◆ **THE EXERCISE**
Reproduce the listing below in full, swapping "Locate each element" for "Find each element" wherever it occurs and leaving everything else unchanged.

'''

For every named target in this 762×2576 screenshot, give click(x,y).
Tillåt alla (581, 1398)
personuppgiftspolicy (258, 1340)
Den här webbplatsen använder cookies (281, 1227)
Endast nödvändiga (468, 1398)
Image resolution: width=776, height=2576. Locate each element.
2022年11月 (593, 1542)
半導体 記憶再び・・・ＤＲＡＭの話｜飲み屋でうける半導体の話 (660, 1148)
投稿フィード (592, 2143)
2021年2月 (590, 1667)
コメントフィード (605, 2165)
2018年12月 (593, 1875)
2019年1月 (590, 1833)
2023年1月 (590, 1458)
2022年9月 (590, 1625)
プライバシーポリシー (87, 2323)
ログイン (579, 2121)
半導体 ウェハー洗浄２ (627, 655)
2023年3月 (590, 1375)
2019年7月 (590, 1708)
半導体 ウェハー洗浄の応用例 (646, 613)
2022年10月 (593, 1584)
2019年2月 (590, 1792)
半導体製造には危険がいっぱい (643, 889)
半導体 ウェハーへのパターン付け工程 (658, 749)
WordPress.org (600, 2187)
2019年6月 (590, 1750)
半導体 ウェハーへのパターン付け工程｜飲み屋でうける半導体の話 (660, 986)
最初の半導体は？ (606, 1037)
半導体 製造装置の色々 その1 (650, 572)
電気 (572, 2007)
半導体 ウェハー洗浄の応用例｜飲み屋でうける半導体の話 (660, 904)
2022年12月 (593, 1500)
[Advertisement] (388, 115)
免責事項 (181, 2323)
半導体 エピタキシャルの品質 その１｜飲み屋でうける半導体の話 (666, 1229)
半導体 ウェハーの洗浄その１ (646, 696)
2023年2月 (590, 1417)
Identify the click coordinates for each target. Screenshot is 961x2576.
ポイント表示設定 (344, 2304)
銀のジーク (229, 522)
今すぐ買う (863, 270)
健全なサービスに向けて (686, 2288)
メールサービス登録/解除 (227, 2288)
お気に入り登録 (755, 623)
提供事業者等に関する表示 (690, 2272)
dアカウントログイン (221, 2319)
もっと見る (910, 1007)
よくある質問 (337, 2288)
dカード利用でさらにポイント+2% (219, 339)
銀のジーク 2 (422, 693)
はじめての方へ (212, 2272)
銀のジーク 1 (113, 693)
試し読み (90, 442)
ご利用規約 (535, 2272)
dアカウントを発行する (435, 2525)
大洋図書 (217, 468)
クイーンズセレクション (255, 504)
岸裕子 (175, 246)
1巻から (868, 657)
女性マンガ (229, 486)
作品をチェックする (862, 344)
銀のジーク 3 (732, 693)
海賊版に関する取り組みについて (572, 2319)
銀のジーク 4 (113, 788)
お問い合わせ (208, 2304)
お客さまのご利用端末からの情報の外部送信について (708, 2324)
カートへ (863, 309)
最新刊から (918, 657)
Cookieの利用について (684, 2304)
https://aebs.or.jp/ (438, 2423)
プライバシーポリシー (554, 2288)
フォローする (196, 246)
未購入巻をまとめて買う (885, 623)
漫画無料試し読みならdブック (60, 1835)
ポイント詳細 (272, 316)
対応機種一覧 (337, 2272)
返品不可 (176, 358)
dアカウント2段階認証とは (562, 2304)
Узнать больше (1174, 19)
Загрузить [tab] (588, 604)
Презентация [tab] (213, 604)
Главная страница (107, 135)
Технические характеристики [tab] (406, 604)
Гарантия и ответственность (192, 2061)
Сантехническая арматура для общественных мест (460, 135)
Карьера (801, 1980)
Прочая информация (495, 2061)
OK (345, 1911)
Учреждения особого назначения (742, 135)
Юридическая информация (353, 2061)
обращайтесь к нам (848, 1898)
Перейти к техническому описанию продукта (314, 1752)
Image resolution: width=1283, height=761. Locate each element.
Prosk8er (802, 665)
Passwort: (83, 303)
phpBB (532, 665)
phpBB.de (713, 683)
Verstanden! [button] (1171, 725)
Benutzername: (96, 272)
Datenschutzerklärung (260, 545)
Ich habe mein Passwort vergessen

'''

◆ **WRITTEN REPLY**
For every named target in this 762×2576 screenshot, give click(x,y).
Tillåt alla (581, 1398)
personuppgiftspolicy (258, 1340)
Den här webbplatsen använder cookies (281, 1227)
Endast nödvändiga (468, 1398)
Image resolution: width=776, height=2576. Find each element.
2022年11月 (593, 1542)
半導体 記憶再び・・・ＤＲＡＭの話｜飲み屋でうける半導体の話 (660, 1148)
投稿フィード (592, 2143)
2021年2月 (590, 1667)
コメントフィード (605, 2165)
2018年12月 (593, 1875)
2019年1月 (590, 1833)
2023年1月 (590, 1458)
2022年9月 (590, 1625)
プライバシーポリシー (87, 2323)
ログイン (579, 2121)
半導体 ウェハー洗浄２ (627, 655)
2023年3月 (590, 1375)
2019年7月 (590, 1708)
半導体 ウェハー洗浄の応用例 (646, 613)
2022年10月 (593, 1584)
2019年2月 (590, 1792)
半導体製造には危険がいっぱい (643, 889)
半導体 ウェハーへのパターン付け工程 (658, 749)
WordPress.org (600, 2187)
2019年6月 (590, 1750)
半導体 ウェハーへのパターン付け工程｜飲み屋でうける半導体の話 (660, 986)
最初の半導体は？ (606, 1037)
半導体 製造装置の色々 その1 (650, 572)
電気 (572, 2007)
半導体 ウェハー洗浄の応用例｜飲み屋でうける半導体の話 (660, 904)
2022年12月 (593, 1500)
[Advertisement] (388, 115)
免責事項 (181, 2323)
半導体 エピタキシャルの品質 その１｜飲み屋でうける半導体の話 (666, 1229)
半導体 ウェハーの洗浄その１ (646, 696)
2023年2月 (590, 1417)
Identify the click coordinates for each target. Screenshot is 961x2576.
ポイント表示設定 (344, 2304)
銀のジーク (229, 522)
今すぐ買う (863, 270)
健全なサービスに向けて (686, 2288)
メールサービス登録/解除 (227, 2288)
お気に入り登録 (755, 623)
提供事業者等に関する表示 (690, 2272)
dアカウントログイン (221, 2319)
もっと見る (910, 1007)
よくある質問 (337, 2288)
dカード利用でさらにポイント+2% (219, 339)
銀のジーク 2 (422, 693)
はじめての方へ (212, 2272)
銀のジーク 1 (113, 693)
試し読み (90, 442)
ご利用規約 (535, 2272)
dアカウントを発行する (435, 2525)
大洋図書 (217, 468)
クイーンズセレクション (255, 504)
岸裕子 (175, 246)
1巻から (868, 657)
女性マンガ (229, 486)
作品をチェックする (862, 344)
銀のジーク 3 (732, 693)
海賊版に関する取り組みについて (572, 2319)
銀のジーク 4 (113, 788)
お問い合わせ (208, 2304)
お客さまのご利用端末からの情報の外部送信について (708, 2324)
カートへ (863, 309)
最新刊から (918, 657)
Cookieの利用について (684, 2304)
https://aebs.or.jp/ (438, 2423)
プライバシーポリシー (554, 2288)
フォローする (196, 246)
未購入巻をまとめて買う (885, 623)
漫画無料試し読みならdブック (60, 1835)
ポイント詳細 (272, 316)
対応機種一覧 (337, 2272)
返品不可 (176, 358)
dアカウント2段階認証とは (562, 2304)
Узнать больше (1174, 19)
Загрузить [tab] (588, 604)
Презентация [tab] (213, 604)
Главная страница (107, 135)
Технические характеристики [tab] (406, 604)
Гарантия и ответственность (192, 2061)
Сантехническая арматура для общественных мест (460, 135)
Карьера (801, 1980)
Прочая информация (495, 2061)
OK (345, 1911)
Учреждения особого назначения (742, 135)
Юридическая информация (353, 2061)
обращайтесь к нам (848, 1898)
Перейти к техническому описанию продукта (314, 1752)
Image resolution: width=1283, height=761. Find each element.
Prosk8er (802, 665)
Passwort: (83, 303)
phpBB (532, 665)
phpBB.de (713, 683)
Verstanden! [button] (1171, 725)
Benutzername: (96, 272)
Datenschutzerklärung (260, 545)
Ich habe mein Passwort vergessen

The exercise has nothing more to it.